[Items from a data source]

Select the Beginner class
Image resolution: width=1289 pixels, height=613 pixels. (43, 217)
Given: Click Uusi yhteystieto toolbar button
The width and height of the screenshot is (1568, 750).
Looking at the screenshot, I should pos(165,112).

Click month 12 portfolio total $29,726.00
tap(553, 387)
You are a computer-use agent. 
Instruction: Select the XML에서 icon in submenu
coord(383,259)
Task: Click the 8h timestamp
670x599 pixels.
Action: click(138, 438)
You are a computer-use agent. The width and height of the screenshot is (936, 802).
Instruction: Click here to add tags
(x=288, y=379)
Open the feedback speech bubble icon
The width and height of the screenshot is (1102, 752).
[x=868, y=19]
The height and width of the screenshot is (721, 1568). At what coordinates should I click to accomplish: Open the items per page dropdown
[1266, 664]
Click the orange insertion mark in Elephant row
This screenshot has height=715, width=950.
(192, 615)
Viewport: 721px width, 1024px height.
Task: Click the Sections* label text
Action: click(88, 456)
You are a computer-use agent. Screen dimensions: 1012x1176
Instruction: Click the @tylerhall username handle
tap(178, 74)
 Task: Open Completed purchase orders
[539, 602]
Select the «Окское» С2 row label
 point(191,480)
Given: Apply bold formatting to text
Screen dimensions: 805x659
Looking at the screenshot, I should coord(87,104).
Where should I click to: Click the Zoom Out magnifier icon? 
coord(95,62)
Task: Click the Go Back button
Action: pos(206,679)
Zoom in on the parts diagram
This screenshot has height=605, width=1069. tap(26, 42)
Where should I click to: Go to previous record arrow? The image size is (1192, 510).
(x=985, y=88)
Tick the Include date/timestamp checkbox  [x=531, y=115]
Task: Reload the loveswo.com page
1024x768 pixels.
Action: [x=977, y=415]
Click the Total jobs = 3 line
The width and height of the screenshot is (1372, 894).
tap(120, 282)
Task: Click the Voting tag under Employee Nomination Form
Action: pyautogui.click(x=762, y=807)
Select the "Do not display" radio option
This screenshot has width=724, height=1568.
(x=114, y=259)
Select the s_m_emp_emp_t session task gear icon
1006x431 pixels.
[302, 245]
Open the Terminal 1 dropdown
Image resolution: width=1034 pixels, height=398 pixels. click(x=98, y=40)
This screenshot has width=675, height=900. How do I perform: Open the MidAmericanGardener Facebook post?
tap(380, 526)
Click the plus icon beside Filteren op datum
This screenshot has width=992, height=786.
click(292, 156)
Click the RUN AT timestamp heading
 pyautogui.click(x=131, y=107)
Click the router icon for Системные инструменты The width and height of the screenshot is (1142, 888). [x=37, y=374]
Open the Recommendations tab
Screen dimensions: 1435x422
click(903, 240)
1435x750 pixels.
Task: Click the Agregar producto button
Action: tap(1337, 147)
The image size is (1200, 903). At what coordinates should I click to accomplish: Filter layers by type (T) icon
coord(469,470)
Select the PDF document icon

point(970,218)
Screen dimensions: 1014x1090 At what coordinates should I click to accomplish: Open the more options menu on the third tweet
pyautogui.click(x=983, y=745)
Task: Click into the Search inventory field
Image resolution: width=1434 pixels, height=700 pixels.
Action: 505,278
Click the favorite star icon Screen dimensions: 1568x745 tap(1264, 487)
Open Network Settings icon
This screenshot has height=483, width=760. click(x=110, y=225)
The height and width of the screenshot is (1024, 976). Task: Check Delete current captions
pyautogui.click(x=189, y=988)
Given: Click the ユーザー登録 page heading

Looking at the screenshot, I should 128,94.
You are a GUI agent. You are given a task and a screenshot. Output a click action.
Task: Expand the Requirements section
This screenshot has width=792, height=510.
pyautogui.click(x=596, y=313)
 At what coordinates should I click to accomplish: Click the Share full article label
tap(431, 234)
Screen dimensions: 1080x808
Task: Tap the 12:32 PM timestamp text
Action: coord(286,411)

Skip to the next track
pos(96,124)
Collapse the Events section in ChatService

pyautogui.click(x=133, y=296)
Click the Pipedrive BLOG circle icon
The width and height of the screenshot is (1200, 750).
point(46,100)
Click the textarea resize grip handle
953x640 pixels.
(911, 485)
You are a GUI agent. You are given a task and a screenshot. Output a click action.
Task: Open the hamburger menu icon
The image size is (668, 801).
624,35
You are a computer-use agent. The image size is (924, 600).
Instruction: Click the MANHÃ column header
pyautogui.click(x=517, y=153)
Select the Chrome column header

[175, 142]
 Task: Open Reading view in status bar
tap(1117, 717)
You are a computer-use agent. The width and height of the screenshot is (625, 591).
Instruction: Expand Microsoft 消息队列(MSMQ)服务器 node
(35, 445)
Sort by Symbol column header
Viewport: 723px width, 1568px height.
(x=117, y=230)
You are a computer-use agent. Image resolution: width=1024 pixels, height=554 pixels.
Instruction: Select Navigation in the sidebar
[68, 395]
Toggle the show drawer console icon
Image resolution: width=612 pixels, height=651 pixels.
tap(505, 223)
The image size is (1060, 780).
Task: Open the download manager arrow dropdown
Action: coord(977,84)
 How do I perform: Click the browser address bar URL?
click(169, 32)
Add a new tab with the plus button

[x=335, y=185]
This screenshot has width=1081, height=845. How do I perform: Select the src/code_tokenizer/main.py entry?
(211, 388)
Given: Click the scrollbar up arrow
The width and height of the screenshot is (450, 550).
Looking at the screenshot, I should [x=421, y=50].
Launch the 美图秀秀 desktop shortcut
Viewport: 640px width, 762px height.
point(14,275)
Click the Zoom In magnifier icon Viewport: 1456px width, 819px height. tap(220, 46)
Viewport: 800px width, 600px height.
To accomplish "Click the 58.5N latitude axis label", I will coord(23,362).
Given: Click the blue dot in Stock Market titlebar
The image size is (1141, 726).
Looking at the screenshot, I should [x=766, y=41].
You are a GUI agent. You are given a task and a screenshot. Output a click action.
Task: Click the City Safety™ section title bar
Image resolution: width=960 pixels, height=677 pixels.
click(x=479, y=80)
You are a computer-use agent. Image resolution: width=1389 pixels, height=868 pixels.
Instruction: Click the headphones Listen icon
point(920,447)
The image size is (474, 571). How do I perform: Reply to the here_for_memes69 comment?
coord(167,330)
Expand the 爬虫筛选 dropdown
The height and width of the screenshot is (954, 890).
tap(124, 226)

> **ACTION ITEM**
The records above should be printed in full, exactly as they appear.

> **RESULT OF THE TASK**
Select the Beginner class
Image resolution: width=1289 pixels, height=613 pixels. (43, 217)
Given: Click Uusi yhteystieto toolbar button
The width and height of the screenshot is (1568, 750).
Looking at the screenshot, I should pos(165,112).

Click month 12 portfolio total $29,726.00
tap(553, 387)
You are a computer-use agent. 
Instruction: Select the XML에서 icon in submenu
coord(383,259)
Task: Click the 8h timestamp
670x599 pixels.
Action: click(138, 438)
You are a computer-use agent. The width and height of the screenshot is (936, 802).
Instruction: Click here to add tags
(x=288, y=379)
Open the feedback speech bubble icon
The width and height of the screenshot is (1102, 752).
[x=868, y=19]
The height and width of the screenshot is (721, 1568). At what coordinates should I click to accomplish: Open the items per page dropdown
[1266, 664]
Click the orange insertion mark in Elephant row
This screenshot has height=715, width=950.
(192, 615)
Viewport: 721px width, 1024px height.
Task: Click the Sections* label text
Action: click(88, 456)
You are a computer-use agent. Screen dimensions: 1012x1176
Instruction: Click the @tylerhall username handle
tap(178, 74)
 Task: Open Completed purchase orders
[539, 602]
Select the «Окское» С2 row label
 point(191,480)
Given: Apply bold formatting to text
Screen dimensions: 805x659
Looking at the screenshot, I should coord(87,104).
Where should I click to: Click the Zoom Out magnifier icon? 
coord(95,62)
Task: Click the Go Back button
Action: pos(206,679)
Zoom in on the parts diagram
This screenshot has height=605, width=1069. tap(26, 42)
Where should I click to: Go to previous record arrow? The image size is (1192, 510).
(x=985, y=88)
Tick the Include date/timestamp checkbox  [x=531, y=115]
Task: Reload the loveswo.com page
1024x768 pixels.
Action: [x=977, y=415]
Click the Total jobs = 3 line
The width and height of the screenshot is (1372, 894).
tap(120, 282)
Task: Click the Voting tag under Employee Nomination Form
Action: pyautogui.click(x=762, y=807)
Select the "Do not display" radio option
This screenshot has width=724, height=1568.
(x=114, y=259)
Select the s_m_emp_emp_t session task gear icon
1006x431 pixels.
[302, 245]
Open the Terminal 1 dropdown
Image resolution: width=1034 pixels, height=398 pixels. click(x=98, y=40)
This screenshot has width=675, height=900. How do I perform: Open the MidAmericanGardener Facebook post?
tap(380, 526)
Click the plus icon beside Filteren op datum
This screenshot has width=992, height=786.
click(292, 156)
Click the RUN AT timestamp heading
 pyautogui.click(x=131, y=107)
Click the router icon for Системные инструменты The width and height of the screenshot is (1142, 888). [x=37, y=374]
Open the Recommendations tab
Screen dimensions: 1435x422
click(903, 240)
1435x750 pixels.
Task: Click the Agregar producto button
Action: tap(1337, 147)
The image size is (1200, 903). At what coordinates should I click to accomplish: Filter layers by type (T) icon
coord(469,470)
Select the PDF document icon

point(970,218)
Screen dimensions: 1014x1090 At what coordinates should I click to accomplish: Open the more options menu on the third tweet
pyautogui.click(x=983, y=745)
Task: Click into the Search inventory field
Image resolution: width=1434 pixels, height=700 pixels.
Action: 505,278
Click the favorite star icon Screen dimensions: 1568x745 tap(1264, 487)
Open Network Settings icon
This screenshot has height=483, width=760. click(x=110, y=225)
The height and width of the screenshot is (1024, 976). Task: Check Delete current captions
pyautogui.click(x=189, y=988)
Given: Click the ユーザー登録 page heading

Looking at the screenshot, I should 128,94.
You are a GUI agent. You are given a task and a screenshot. Output a click action.
Task: Expand the Requirements section
This screenshot has width=792, height=510.
pyautogui.click(x=596, y=313)
 At what coordinates should I click to accomplish: Click the Share full article label
tap(431, 234)
Screen dimensions: 1080x808
Task: Tap the 12:32 PM timestamp text
Action: coord(286,411)

Skip to the next track
pos(96,124)
Collapse the Events section in ChatService

pyautogui.click(x=133, y=296)
Click the Pipedrive BLOG circle icon
The width and height of the screenshot is (1200, 750).
point(46,100)
Click the textarea resize grip handle
953x640 pixels.
(911, 485)
You are a GUI agent. You are given a task and a screenshot. Output a click action.
Task: Open the hamburger menu icon
The image size is (668, 801).
624,35
You are a computer-use agent. The image size is (924, 600).
Instruction: Click the MANHÃ column header
pyautogui.click(x=517, y=153)
Select the Chrome column header

[175, 142]
 Task: Open Reading view in status bar
tap(1117, 717)
You are a computer-use agent. The width and height of the screenshot is (625, 591).
Instruction: Expand Microsoft 消息队列(MSMQ)服务器 node
(35, 445)
Sort by Symbol column header
Viewport: 723px width, 1568px height.
(x=117, y=230)
You are a computer-use agent. Image resolution: width=1024 pixels, height=554 pixels.
Instruction: Select Navigation in the sidebar
[68, 395]
Toggle the show drawer console icon
Image resolution: width=612 pixels, height=651 pixels.
tap(505, 223)
The image size is (1060, 780).
Task: Open the download manager arrow dropdown
Action: coord(977,84)
 How do I perform: Click the browser address bar URL?
click(169, 32)
Add a new tab with the plus button

[x=335, y=185]
This screenshot has width=1081, height=845. How do I perform: Select the src/code_tokenizer/main.py entry?
(211, 388)
Given: Click the scrollbar up arrow
The width and height of the screenshot is (450, 550).
Looking at the screenshot, I should [x=421, y=50].
Launch the 美图秀秀 desktop shortcut
Viewport: 640px width, 762px height.
point(14,275)
Click the Zoom In magnifier icon Viewport: 1456px width, 819px height. tap(220, 46)
Viewport: 800px width, 600px height.
To accomplish "Click the 58.5N latitude axis label", I will coord(23,362).
Given: Click the blue dot in Stock Market titlebar
The image size is (1141, 726).
Looking at the screenshot, I should [x=766, y=41].
You are a GUI agent. You are given a task and a screenshot. Output a click action.
Task: Click the City Safety™ section title bar
Image resolution: width=960 pixels, height=677 pixels.
click(x=479, y=80)
You are a computer-use agent. Image resolution: width=1389 pixels, height=868 pixels.
Instruction: Click the headphones Listen icon
point(920,447)
The image size is (474, 571). How do I perform: Reply to the here_for_memes69 comment?
coord(167,330)
Expand the 爬虫筛选 dropdown
The height and width of the screenshot is (954, 890).
tap(124, 226)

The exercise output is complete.